Big picture: Tata will introduce three new models per year over the next four years, and the range could include a car based on the 4WD hybrid Megapixel.

A host of new models in fresh segments will see Tata go properly global by 2020

26 Aug 2013

By BYRON MATHIOUDAKIS in INDIA

TATA MOTORS is in the midst of the biggest new-model expansion period in its 68-year history with an armada of passenger, SUV and commercial vehicles coming over the next five years.

Designed to rocket the Indian car-maker – and owner of Jaguar Land Rover – to global mainstream player status, the Mumbai-based manufacturer is planning three facelifted or all-new releases annually until 2017, followed by at least one every year after that until 2020.

Tata will also debut in a number of new segments, including the crossover and compact SUV classes, with vehicles that have global – and not just India’s – market needs engineered-in from the outset.

The product offensive is part of Tata’s ‘Horizon Next’ phase of vehicle development, announced in June by Tata Motors managing director Karl Slym.

Billed as the roadmap to 2020 and beyond, it takes into account the convergence of stricter assorted legislation and consumer tastes, as India’s burgeoning middle classes move away from basic transportation to vehicles closer aligned to more mature markets’ needs and wants.

“We’re a mass manufacturer company, and therefore our portfolio needs to be continued to be developed in the areas where we see those volume sales both internationally and domestic,” he told Australian journalists at the Xenon pick-up launch in Pune, India, last week.

“Success comes from platforms which you can use and spread the assets, to make sure we can use that global platform in a number of countries.

“So you’ll see us enter segments, which are of high volume, and ones that stretch beyond one particular market, and therefore allow us to be able to play in a number of international markets, and we expect to do so.

“Certainly customer expectations around the world are coming together closer and closer, so there is a smaller gap between what a customer is looking for from one country to another.”

 center imageFrom top: Tata Vista EV, Nano, Nano Europa, Tuff Truck and Xenon dual-cab.

Underpinning the passenger-car side of things is an all-new front/all-wheel drive-capable transverse-engine modular architecture being engineered right now.

Scalable in both track width and wheelbase length, it is expected to accommodate everything from the B-segment light car replacement for the ageing Vista/Manza models (the latter two undergoing a facelift next year), to the brand’s first monocoque bodied compact SUV.

The modular architecture is also expected to sire Tata’s first true Toyota Corolla-sized small car, and a mini van/crossover to eventually replace the slow-selling Aria seven-seater wagon.

At the bottom end of the market, the globally recognised Nano will expand as a sort of sub-brand, from “the world’s cheapest new car” to siring larger and (relatively) more upmarket variants for worldwide consumption (including, reportedly, the United States).

“Our passenger vehicle business will reinvent itself in the next few years,” promises Dr Tim Leverton, the former BMW engineering chief whose portfolio includes the Rolls Royce Phantom.

Now the head of Tata Motors’ design and engineering drive, he plans to deliver world-class competitive vehicles that are still tough, durable and affordable enough to meet the massive Indian market’s demands.

To help realise Horizon Next, Tata’s various global resources will be leveraged, including the know how from the in-house Jaguar Land Rover arm, a recently acquired Italian design house, and the Tata Daewoo concern created after the Indian manufacturer bought into the flailing South Korean company in 2004.

Together with the massive research and development centre at Pune near Mumbai, Tata has ambitions to be amongst the big time players.

“We are making something that can be competitive in India as well as the rest of the world,” Dr Leverton said.

“India is a low-price market and therefore cost base is extremely important.

Yet we want it to sell outside of India… so we need a modular architecture.

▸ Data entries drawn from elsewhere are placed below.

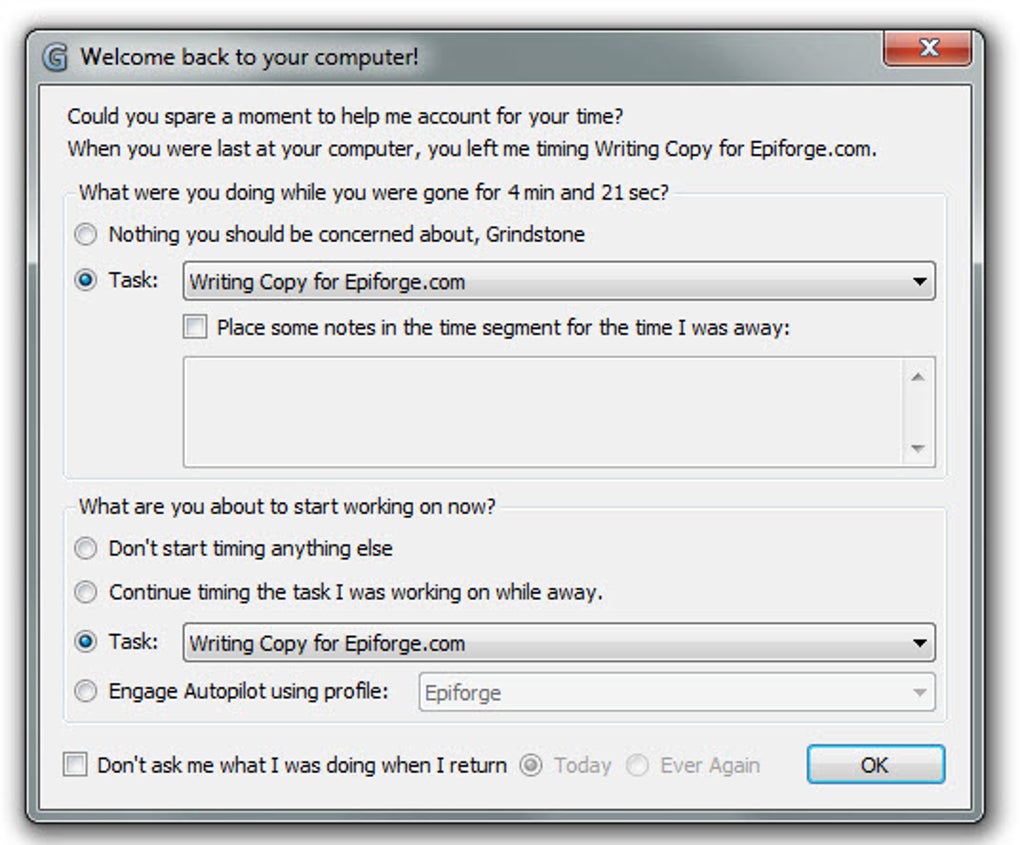The width and height of the screenshot is (1020, 845).
Task: Select the Task radio for time away
Action: pyautogui.click(x=87, y=281)
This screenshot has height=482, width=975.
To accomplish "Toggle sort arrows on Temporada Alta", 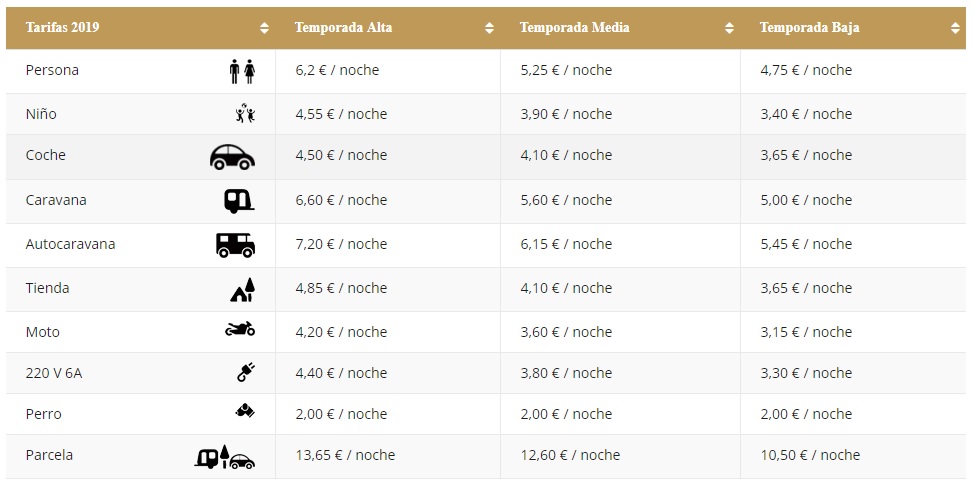I will [489, 28].
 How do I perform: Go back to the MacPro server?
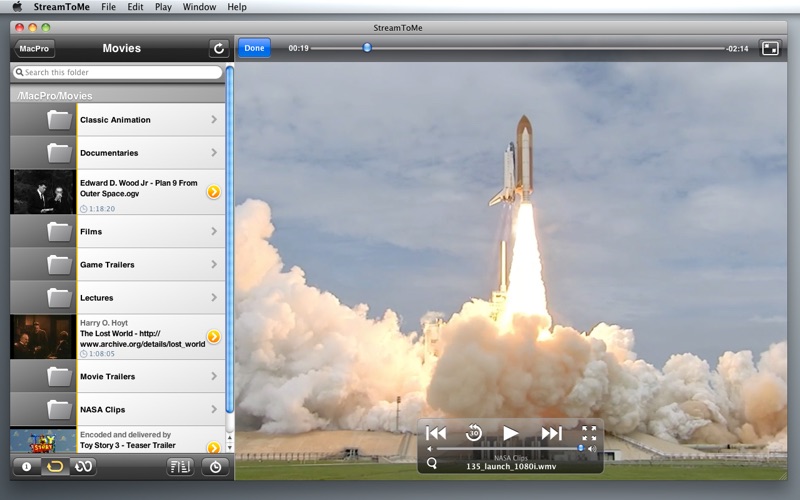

We have an opportunity to leapfrog to a very interesting solution.


The key difference between a platform strategy and a modular architecture is the ability to change width and lengths. Now we can reach across (more segments).

While it is a shock to learn that Tata has never offered a monocoque SUV – a strategic error that one insider revealed has left the company dangerously exposed even in the home market now that compatriot Mahindra is going gangbusters with the XUV 500 while Renault and Ford are also riding high with their respective Dacia-based Duster and EcoSport) – Dr Leverton added that there is still a future for body-on-frame SUVs as well as integrated frame LCVs like the popular forward-control van-like Super Ace.

“Basically there are three (different approaches)… monocoque, integrated frame and body-on-frame SUVs,” he said.

Mr Slym added that a number of existing platforms will also be modified under the Horizon Next campaign since they still have plenty of life left in them, though he declined to go into specifics.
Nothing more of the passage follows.